◆ TEXTE PRÉSENTÉ:
Vous lisez : Enregistrement en milieu de travail : vos conversations téléphoniques vous appartiennent-elles?

Le droit au respect de la vie privée occupe une place importante dans la législation québécoise. En effet, tant la Charte des droits et libertés de la personne[1] que le Code civil du Québec[2] reconnaissent d’emblée ce droit. En outre, il est notamment reconnu que l’interception volontaire d’une communication privée peut enfreindre ce droit. Cela veut-il dire que toute forme d’enregistrement électronique en milieu de travail est interdite? Absolument pas. Cependant, à ce chapitre, certaines limites ont été fixées tant en ce qui concerne le pouvoir de l’employeur d’enregistrer les propos d’un salarié que le droit du salarié d’enregistrer les déclarations de l’employeur ou de son représentant. Dans cet article, nous exposons succinctement l’état du droit sur cette question.

L’enregistrement d’une conversation par une personne qui y prend part
Il est généralement admis par les tribunaux qu’une personne peut enregistrer sa propre conversation avec une autre personne à l’insu de cette dernière, pour autant qu’un tel enregistrement ne constitue pas une intrusion dans sa vie privée. Cette règle trouve notamment application en matière de relations du travail.

◆ CONSIGNE: Quelle suite donner à l'article ci-dessus sur l'enregistrement des conversations en milieu de travail ? Rédigez-la en reprenant après sa dernière phrase.

◆ DONNÉES FOURNIES:

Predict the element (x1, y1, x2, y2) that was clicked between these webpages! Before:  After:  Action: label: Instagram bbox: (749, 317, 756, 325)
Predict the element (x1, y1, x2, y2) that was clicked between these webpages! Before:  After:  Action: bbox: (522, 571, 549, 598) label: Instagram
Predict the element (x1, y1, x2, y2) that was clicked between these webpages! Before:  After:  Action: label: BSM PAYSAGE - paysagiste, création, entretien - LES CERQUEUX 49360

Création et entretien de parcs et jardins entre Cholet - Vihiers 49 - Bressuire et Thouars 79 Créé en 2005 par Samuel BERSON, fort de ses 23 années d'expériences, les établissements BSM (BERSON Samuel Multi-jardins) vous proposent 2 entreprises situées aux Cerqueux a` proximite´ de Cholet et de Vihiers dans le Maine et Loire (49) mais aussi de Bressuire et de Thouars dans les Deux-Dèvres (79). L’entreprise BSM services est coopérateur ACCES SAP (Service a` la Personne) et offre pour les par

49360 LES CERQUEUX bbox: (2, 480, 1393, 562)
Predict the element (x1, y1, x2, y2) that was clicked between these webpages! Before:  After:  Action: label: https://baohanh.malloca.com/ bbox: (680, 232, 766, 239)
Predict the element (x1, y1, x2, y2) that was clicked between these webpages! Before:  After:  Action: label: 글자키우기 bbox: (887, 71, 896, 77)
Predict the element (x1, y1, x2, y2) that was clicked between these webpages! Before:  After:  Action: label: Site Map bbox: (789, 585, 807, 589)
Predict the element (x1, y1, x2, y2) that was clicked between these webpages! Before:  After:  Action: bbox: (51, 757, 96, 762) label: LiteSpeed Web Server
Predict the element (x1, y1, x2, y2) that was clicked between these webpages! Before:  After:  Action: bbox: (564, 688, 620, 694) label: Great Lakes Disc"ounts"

◆ RÉSULTAT:
En conséquence, non seulement l’employeur peut-il généralement enregistrer sa conversation avec un salarié, mais un employé peut aussi enregistrer un entretien avec son employeur ou avec un collègue.

Toutefois, il doit bel et bien s’agir d’une conversation d’affaires ou touchant les relations du travail. En effet, les conversations intimes ne pourront, dans la plupart des cas, être mises en preuve, puisqu’il y aurait alors violation du droit au respect de la vie privée.

Par ailleurs, bien que l’enregistrement de ses propres conversations soit généralement permis, le salarié qui use d’un tel procédé pourrait se voir imposer une mesure disciplinaire si le lien de confiance essentiel à la relation employeur-salarié s’en trouvait affecté. Pour ce motif précisément, la Cour d’appel a confirmé la mesure disciplinaire imposée à un salarié qui avait enregistré clandestinement, à plusieurs reprises, ses conversations avec ses supérieurs ainsi que des réunions auxquelles il avait pris part[3].

Un tribunal d’arbitrage a également conclu que l’employeur peut être justifié de discipliner le salarié qui enregistre sa conversation avec un co-salarié si cette conversation relève de la vie privée de ce dernier[4].

L’interception par l’employeur d’une conversation entre un salarié et un tiers
Suivant les enseignements de la Cour d’appel du Québec, l’interception secrète des communications d’un salarié, lorsqu’elles ont lieu au travail, ne constitue pas nécessairement une violation de sa vie privée et n’est pas forcément synonyme d’une condition de travail injuste ou déraisonnable[5]. Au contraire, les tribunaux civils et d’arbitrage autorisent fréquemment la présentation en preuve d’un enregistrement électronique fait à l’insu d’un salarié lorsque l’ensemble des circonstances justifie l’employeur d’y avoir eu recours.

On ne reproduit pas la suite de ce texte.